Chronic heart failure (HF) is characterized by left ventricular (LV) structural remodeling, impaired function, increased circulating noradrenaline (NA) levels and impaired responsiveness of the myocardial beta-adrenoceptor (betaAR)-adenylyl cyclase (AC) system. In failing hearts, inhibition of the sodium/proton-exchanger (NHE)-1 attenuates LV remodeling and improves LV function. The mechanism(s) involved in these cardioprotective effects remain(s) unclear, but might involve effects on the impaired betaAR-AC system. Therefore, we investigated whether NHE-1 inhibition with sabiporide (SABI; 30 mg kg(-1) day(-1) p.o.) might affect myocardial betaAR density and AC activity in relation to changes in LV end-diastolic diameter (LVEDD) and LV systolic fractional shortening (LVS-FS) after 3 weeks of rapid LV pacing in rabbits.
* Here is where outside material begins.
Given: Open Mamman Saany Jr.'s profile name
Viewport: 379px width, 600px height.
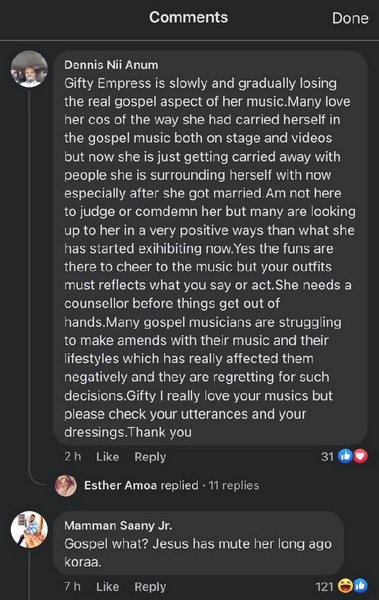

After 3 weeks of rapid LV pacing LVEDD was significantly increased (Shams 17+/-0.2 mm, n=9 vs 3 wksHF 20+/-0.5 mm, n=8; P<0.05) and LVS-FS decreased (Shams 31+/-1%, n=9 vs 3 wksHF 10+/-1%, n=8; P<0.05). SABI treatment significantly improved LV function independent of whether rabbits were treated after 1 week of pacing (3 wksHF+2 wksSABI (n=7): LVEDD 18+/-1 mm; LVS-FS 16+/-4%) or before pacing (3 wksHF+3wksSABI (n=9): LVEDD 18+/-1 mm; LVS-FS 18+/-6%). After 3 weeks of rapid LV pacing, SABI treatment significantly attenuated increases in serum NA content (Shams 0.83+/-0.19, 3 wksHF 2.68+/-0.38, 3 wksHF+2 wksSABI 1.22+/-0.32, 3 wksHF+3wksSABI 1.38+/-0.33 ng ml(-1)). Moreover, betaAR density (Shams 64+/-5, 3 wksHF 38+/-3, 3 wksHF+2 wksSABI 48+/-4, 3 wksHF+3 wksSABI 55+/-3 fmol mg(-1) protein) and responsiveness (isoprenaline-stimulated AC activity. (Shams 57.6+/-4.9, 3 wksHF 36.3+/-6.0, 3 wksHF+2 wksSABI 56.9+/-6.0, 3 wksHF+3 wksSABI 54.5+/-4.8 pmol cyclic AMP mg(-1) protein(-1) min(-1)) were significantly improved in SABI-treated rabbits. From the present data we cannot address whether the improved betaAR-AC system permitted improved LV function and/or whether the improved LV function resulted in less activation of the sympathetic nervous system and by this in a reduced stimulation of the betaAR-AC system. Accordingly, additional studies are needed to fully establish the cause-and-effect relationship between NHE-1 inhibition and the restoration of the myocardial betaAR system.